WHAT TO WORK ON >> Which lines of the records below contain the word "height"? Report each of them in full.

DATA SECTION >>
——————

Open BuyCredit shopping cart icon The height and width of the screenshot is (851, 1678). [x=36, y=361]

——————

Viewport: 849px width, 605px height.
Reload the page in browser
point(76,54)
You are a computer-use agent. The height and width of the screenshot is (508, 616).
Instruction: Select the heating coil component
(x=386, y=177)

——————

EXPECTED OUTPUT >>
Open BuyCredit shopping cart icon The height and width of the screenshot is (851, 1678). [x=36, y=361]
Viewport: 849px width, 605px height.
You are a computer-use agent. The height and width of the screenshot is (508, 616).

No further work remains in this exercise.